6 Notably, tipping primarily benefits some of these workers, such as waiters, but not others, such as cooks and dishwashers. To ensure that all employees were paid fair wages, some restaurants banned tipping and increased prices, but this movement toward no-tipping services has largely fizzled out.
7 So, to increase employee wages without raising prices, more employers are succumbing to the temptations of tip creep and tipflation. However, many customers are frustrated because they feel they are being asked for too high of a tip, too often. And, as our research emphasizes, tipping now seems to be more coercive, less generous and often completely dissociated from service quality.

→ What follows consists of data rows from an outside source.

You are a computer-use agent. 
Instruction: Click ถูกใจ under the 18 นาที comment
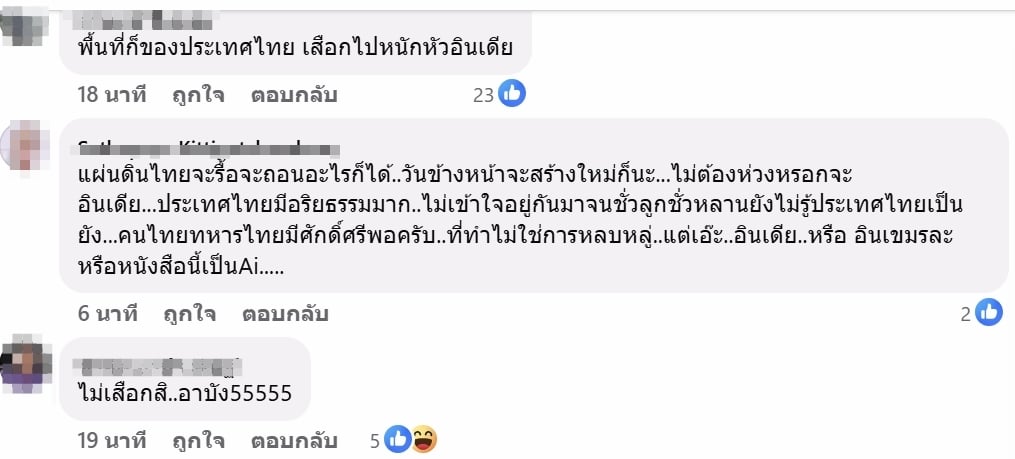[x=198, y=95]
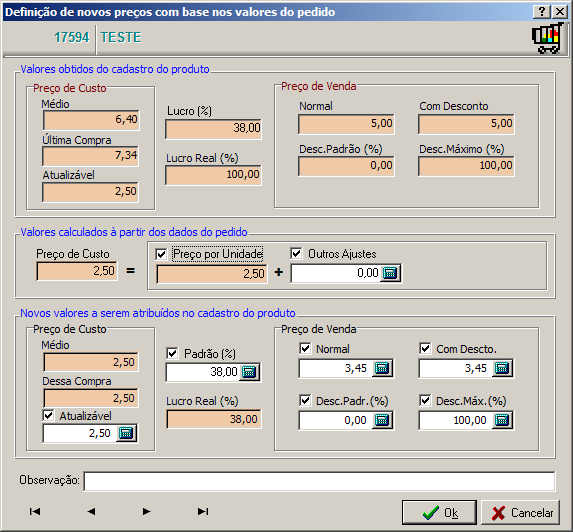Disable the Atualizável checkbox
This screenshot has width=573, height=532.
pyautogui.click(x=49, y=415)
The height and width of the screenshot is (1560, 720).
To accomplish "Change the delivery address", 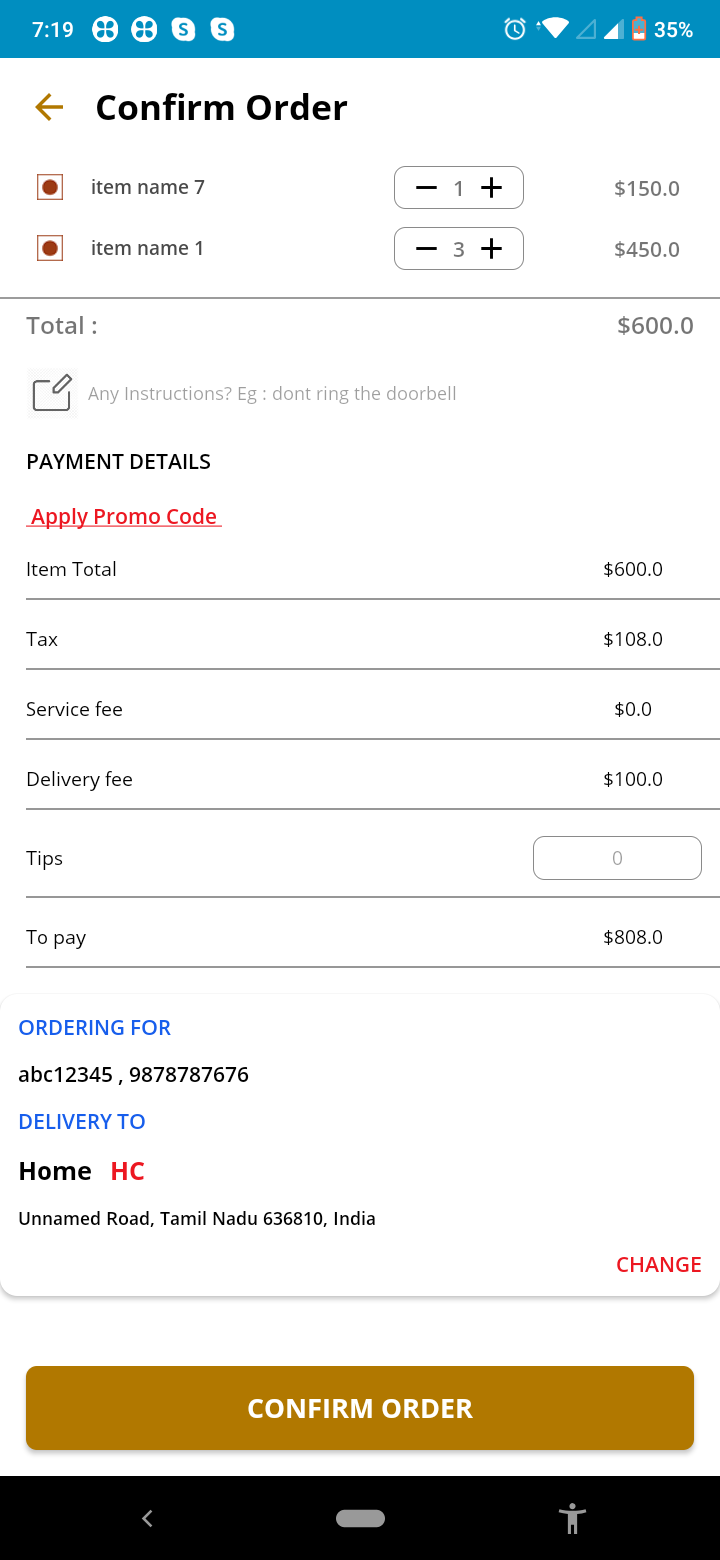I will coord(658,1265).
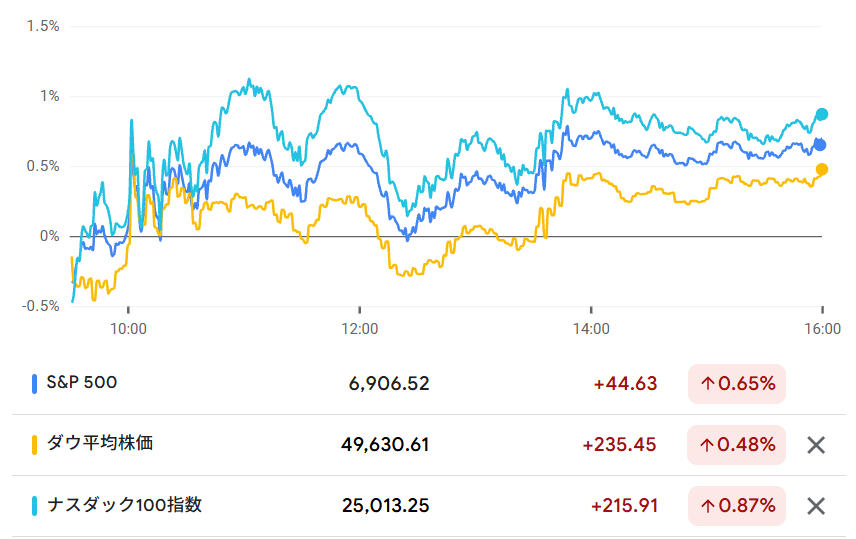Viewport: 856px width, 539px height.
Task: Click the up arrow in 0.48% badge
Action: tap(706, 445)
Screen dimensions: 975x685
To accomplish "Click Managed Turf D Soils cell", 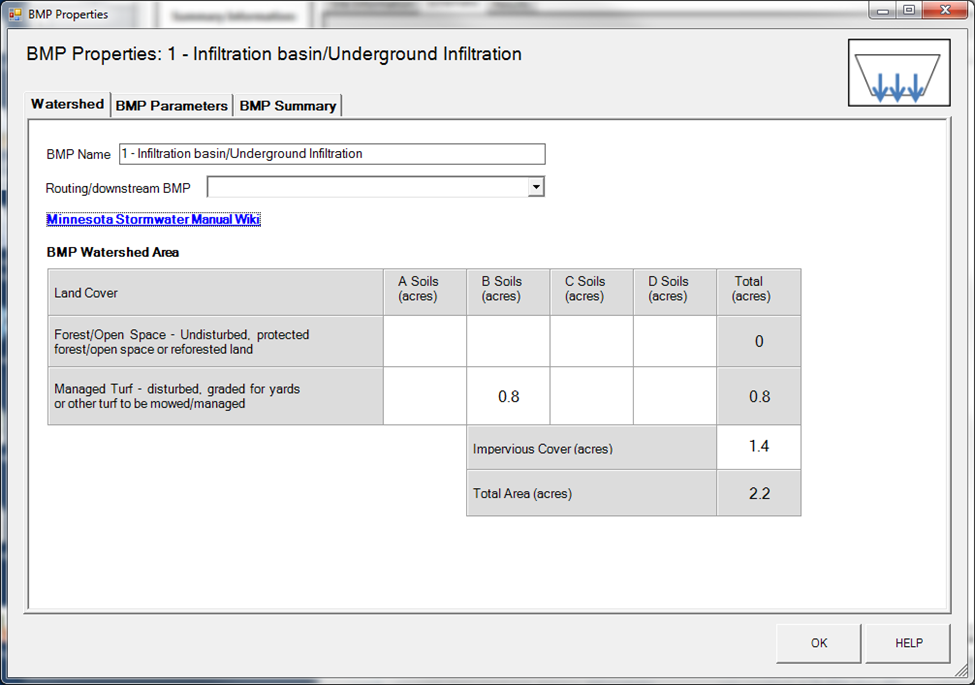I will [x=674, y=396].
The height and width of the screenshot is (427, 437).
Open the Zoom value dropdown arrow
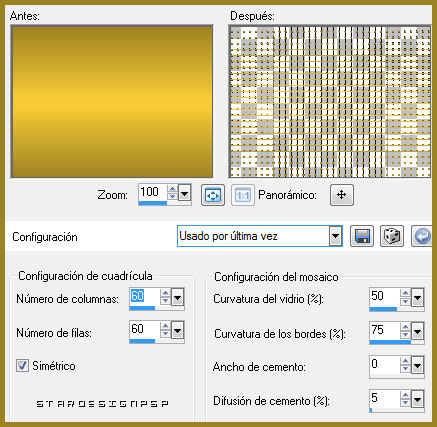(x=184, y=193)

21. According to Paragraph 1, the practice of tipping in the U.S. ______.
[A] was regarded as a sign of generosity
[B] was considered essential for waiters
[C] was a way of rewarding diligence
[D] was optional in most businesses
22. Compared with tips in the past, today's tips ______.
[A] are paid much less frequently
[B] are less often requested in advance
[C] have less to do with service quality
[D] contribute less to workers' income
23. Tip requests are creeping into new kinds of services as a result of ______.
[A] the advancement of technology
[B] the desire for income increase
[C] the diversification of business
[D] the emergence of tipflation
24. The movement toward no-tipping services was intended to ______.
[A] promote consumption
[B] enrich income sources
[C] maintain reasonable prices
[D] guarantee income fairness
25. It can be learned from the last paragraph that tipping ______.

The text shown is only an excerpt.